Any remarks, hint, references are welcomed!!
Thanks in advance!
Remarks:
1, It is well-known that a f.g. infinite group $G$ has 1-end iff $H^1(G, \mathbb{Z}G)=0$.
2, When $G$ is infinite, $H^1(G, \mathbb{Z}G)\hookrightarrow H^1(G,\ell^2(G))$.
3, When $G$ is a non-amenable countable discrete group, $\beta^{(2)}_1(G)\neq 0\Longleftrightarrow H^1(G,\ell^2(G))\neq 0$ by corollary 2.4 in this paper. This is not true for amenable group, as can be seen for $G=\mathbb{Z}$.
4, I suspect for (1), we might take a torsion group with positive first Betti number, but I do not know why it has 1-end. Is it possible for a torsion free group to satisfies conditions in (1)?
5, For (2), it might be easy to find examples, but I do not know even for $G=\mathbb{Z}^2$, how to find $H^1(G,\ell^2(G))$.
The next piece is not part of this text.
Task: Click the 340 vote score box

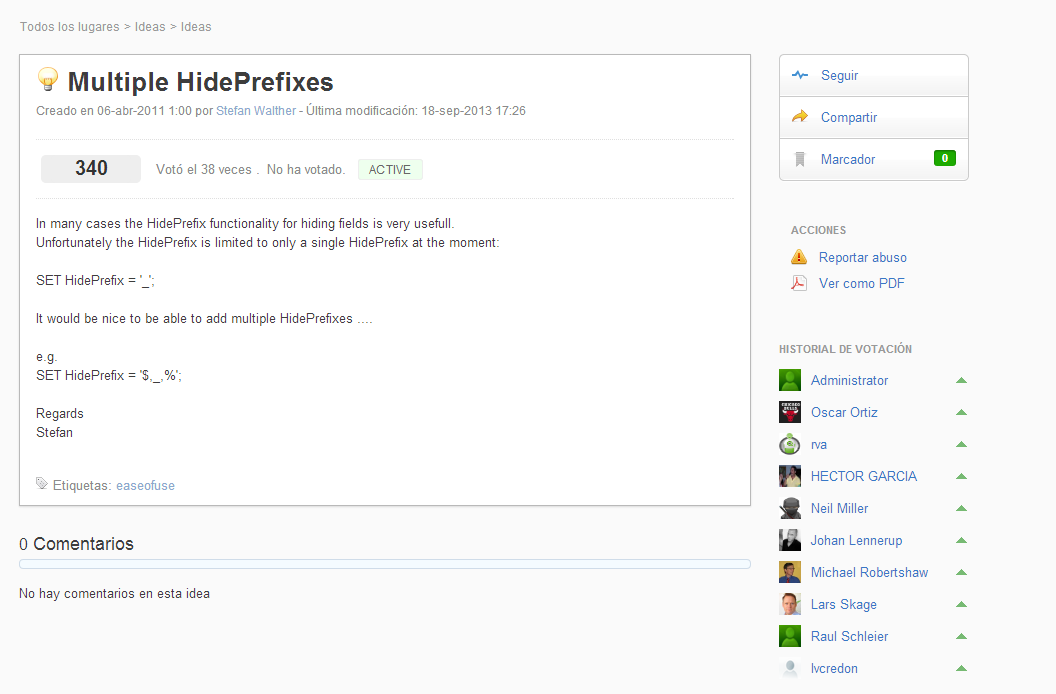Action: (x=91, y=169)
(2) If $G$ is an {\em arbitrary} infinite amenable countable group, then $H^1(G,\ell^2(G))$ is nonzero (because it is not Hausdorff!: the subspace of coboundaries $B^1(G,\ell^2(G))$ is not closed in the space of cocycles $Z^1(G,\ell^2(G))$. Hence if $G$ is a non-virtually-cyclic amenable countable group, e.g. $\mathbf{Z}^2$, it answers (2).
(1) The surface groups $\Gamma_g$, $g\ge 2$, are examples.